EDITOR’S NOTE: Trent Lott may have been ushered aside by Karl Rove and the relentlessly ambitious Bill Frist, but his legacy will apparently thrive for many more years on the federal bench in the noxious form of Charles Pickering. On January 7, 2003, the Bush White House announced that it was resubmitting Pickering’s nomination to the Fifth Circuit Court of Appeals for approval by the Republican-controlled senate. A senate staffer told CounterPunch that the renomination of Pickering was part of the deal made with Lott to ensure that he would quietly give up his quest to resume his position as Senate Majority leader. In honor of this strange twist of events, we reprint the following story about Lott and Pickering from the March 1-15, 2002 print edition of CounterPunch. AC / JSC
Like all federal judges Charles Pickering, Bush’s nominee to the Fifth Circuit Court of Appeals, owes his good fortune to at least one United States senator. A seat on the federal bench is largely a matter of privilege for that state’s senator. Pickering’s prime benefactor has been Trent Lott, the Mississippi Republican and current minority leader.
Pickering hails from Laurel, Mississippi. He attended the University of Mississippi with Lott, and served in the all-white Mississippi state senate from 1972 through 1980, where he and Lott become political buddies. He also served as chair of the Mississippi Republican Party during the late 1970s.
After making a nice living in private practice defending corporate polluters and tobacco companies, in 1990 Lott convinced George Bush the First to nominate Pickering to the federal bench in the Southern District of Mississippi.
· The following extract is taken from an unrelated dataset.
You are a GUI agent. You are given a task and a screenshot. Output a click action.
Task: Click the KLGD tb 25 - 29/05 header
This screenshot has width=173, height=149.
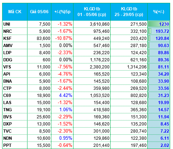129,12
Now Lott has convinced George Bush the Second to elevate Pickering to the Fifth Circuit Court, the most reactionary court in the federal system.
Pickering’s appalling ideas on race, state’s rights, women, and workers are largely an open book. And there’s quite a paper trail, starting with a 1960 law review article for the University of Mississippi Law School. In a piece titled “Criminal Law Miscegenation/Incest” Pickering lamented that the Mississippi’s law criminalizing marriages between blacks and whites wasn’t being enforced strictly enough. He took it upon himself to draft a plan to beef up the statute and toughen the sanctions for sex between blacks and whites. Two months after the law review article appeared in print, the Mississippi legislature turned the Pickering plan into law.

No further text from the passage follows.